Sede del MAXXI è la grande opera architettonica, dalle forme innovative e spettacolari,
progettata da Zaha Hadid nel quartiere Flaminio di Roma.
LE CURATRICI
Curatrice e critica d’arte, Cristiana Perrella ha diretto dal 1998 al 2008 il Contemporary
Arts Programme della British School at Rome, dove ha realizzato mostre di artisti come
Sam Taylor Wood, Cerith Wyn Evans, Francesco Vezzoli, Richard Billingham, Martin
Creed, Mark Wallinger, Yinka Shonibare, Mike Nelson, Ian Kiaer, Jonathan Monk,
Douglas Gordon, presentando numerosi progetti legati alla video-arte tra cui “SweetieFemale Identity in British Video” e “VideoVibe- Art, Music and Video in the UK”. Come
curatrice indipendente ha collaborato con istituzioni Italiane e internazionali, tra cui il
MAXXI, per cui ha curato, in occasione dell’apertura del museo nel maggio 2010 la
personale di Kutlug Ataman Mesopotamian Dramaturgies e nel 2012 il festival di
performance VIVA performance lab (insieme a Tania Bruguera). Dal 2009 cura per la
Fondazione Marino Golinelli negli spazi della Triennale di Milano una serie annuale di
mostre dedicate al rapporto tra arte e scienza. E’ parte del board dell’IKSV per il
Padiglione turco alla Biennale di Venezia. E' docente di Fenomenologia dell'arte
contemporanea, dal 2003 al 2009 all'Università di Chieti, dal 2013 allo IED di Roma
Critico d’arte e curatrice, Paola Ugolini cura dalla fine degli anni ’80 mostre di artisti
contemporanei in spazi espositivi pubblici e privati in Italia e all’estero. Nel 1990 è
assistente curatore della mostra “Ibi Fluxus Ibi Motus” curata da Achille Bonito Oliva e
Gino di Maggio nell’ambito della XXXIX Biennale di Venezia e nello stesso anno per
l’Associazione Culturale Fonti del Clitunno cura, collabora con il prof Giovanni Carandente,
alla personale di Markus Lupertz nell’ambito del XXXIII Festival dei due Mondi di Spoleto.

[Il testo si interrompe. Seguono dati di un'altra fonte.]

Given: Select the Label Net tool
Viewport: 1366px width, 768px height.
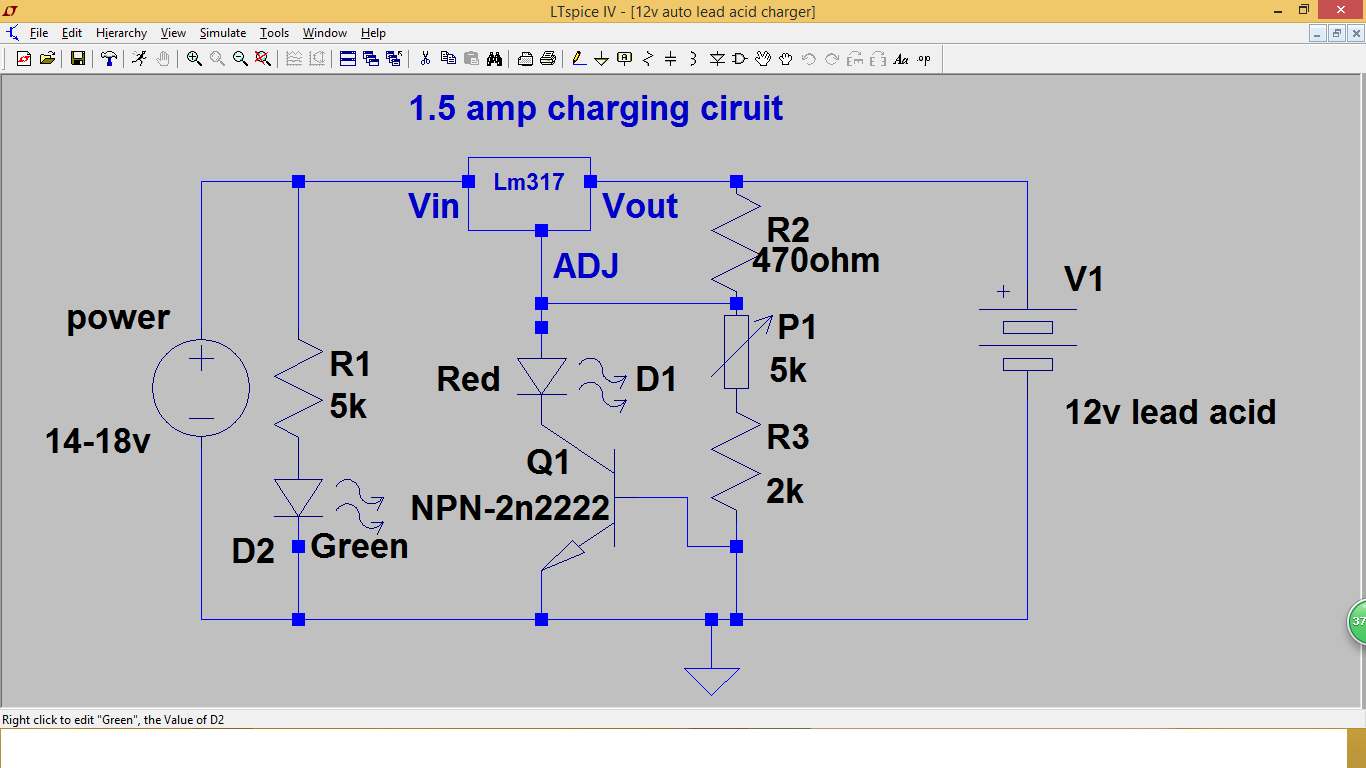Looking at the screenshot, I should [x=624, y=58].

Nel 1993 cura con Laura Cherubini l’esposizione “Macchine per la Pace” all’ex padiglione
jugoslavo nell’ambito della XXXX Biennale di Venezia. Dal 1992 al 1994 ha lavorato con
l’artista Aldo Mondino per l’organizzazione delle sue mostre. Dal 1996 al 1999 ha lavorato
come autore delle 71 puntate della trasmissione ART’E’ in onda RAI 3, oltre ad aver
realizzato nello stesso periodo numerosi servizi di argomento storico-artistico andati in
onda fino al 2000 su RADIO RAI TRE. Dal 2007 è curatrice dell’Associazione Culturale
CortoArteCircuito che produce cortometraggi sull’arte contemporanea. Nel 2010 ha
realizzato i profili di: Maurizio Mochetti, Luigi Ontani, Sandro Chia e Giuseppe Gallo, nel
2011 di goldiechiari, Pietro Ruffo, Alfredo Pirri, Nunzio e nel 2012 di Alessandro
Piangiamore, Alessandro Sarra, Alberto di Fabio e Marco Tirelli. CortoArteCircuito cura
anche, dal 2011, le riprese di “backstage” esposizioni del museo Maxxi. Recentemente ha
curato la personale di Goldsmied e Chiari alla Fondazione Pescheria, Pesaro (2008), la
personale di Gabriele Giugni al Madre di Napoli e al Museo in Trastevere, Roma (2010-11)
e la personale di Chittrovanu Muzumdar al Macro di Roma (2014). Tiene alla Temple
University corsi di Arte moderna dal 2014.